RECORDS TO PROCESS
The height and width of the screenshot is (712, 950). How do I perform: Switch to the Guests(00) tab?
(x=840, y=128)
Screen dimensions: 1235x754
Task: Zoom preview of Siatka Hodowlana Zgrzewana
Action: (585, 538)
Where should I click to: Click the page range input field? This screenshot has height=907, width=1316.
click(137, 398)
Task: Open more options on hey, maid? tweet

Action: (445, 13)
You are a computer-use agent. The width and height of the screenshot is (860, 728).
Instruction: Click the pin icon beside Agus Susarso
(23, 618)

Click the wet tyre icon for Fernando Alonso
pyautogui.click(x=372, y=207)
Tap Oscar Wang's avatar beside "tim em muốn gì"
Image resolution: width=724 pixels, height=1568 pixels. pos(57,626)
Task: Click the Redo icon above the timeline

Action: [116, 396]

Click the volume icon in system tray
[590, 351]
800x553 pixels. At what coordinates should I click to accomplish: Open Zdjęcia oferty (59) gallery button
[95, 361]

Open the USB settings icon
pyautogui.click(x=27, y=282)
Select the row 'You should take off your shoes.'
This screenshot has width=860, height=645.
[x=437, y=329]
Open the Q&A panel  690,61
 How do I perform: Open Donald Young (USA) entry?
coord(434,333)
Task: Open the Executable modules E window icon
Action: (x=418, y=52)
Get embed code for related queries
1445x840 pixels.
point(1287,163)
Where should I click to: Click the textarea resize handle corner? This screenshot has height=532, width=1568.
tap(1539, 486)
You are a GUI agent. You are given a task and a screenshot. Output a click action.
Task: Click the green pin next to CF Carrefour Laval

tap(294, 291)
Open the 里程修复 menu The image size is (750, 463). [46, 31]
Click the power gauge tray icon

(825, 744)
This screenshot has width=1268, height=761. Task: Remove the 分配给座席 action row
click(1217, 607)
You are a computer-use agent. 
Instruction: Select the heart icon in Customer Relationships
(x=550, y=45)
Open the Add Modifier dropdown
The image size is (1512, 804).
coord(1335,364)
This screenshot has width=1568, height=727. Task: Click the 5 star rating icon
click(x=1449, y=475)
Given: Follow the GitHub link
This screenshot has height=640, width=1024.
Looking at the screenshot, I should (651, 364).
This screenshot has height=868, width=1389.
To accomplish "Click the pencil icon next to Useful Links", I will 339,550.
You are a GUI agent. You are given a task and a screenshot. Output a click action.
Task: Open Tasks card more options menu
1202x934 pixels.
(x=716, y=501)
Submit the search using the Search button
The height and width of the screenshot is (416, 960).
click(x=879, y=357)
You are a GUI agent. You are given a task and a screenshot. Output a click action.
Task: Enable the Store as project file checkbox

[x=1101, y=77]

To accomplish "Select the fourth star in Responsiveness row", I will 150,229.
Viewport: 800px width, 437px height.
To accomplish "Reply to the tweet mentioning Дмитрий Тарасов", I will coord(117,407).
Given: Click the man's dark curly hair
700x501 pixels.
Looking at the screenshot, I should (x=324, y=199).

AIM OF THE TASK
All lines with the string "computer" must be copied from the data.

REPLY TO THE EXERCISE
You are a computer-use agent. The width and height of the screenshot is (860, 728).
You are a computer-use agent. 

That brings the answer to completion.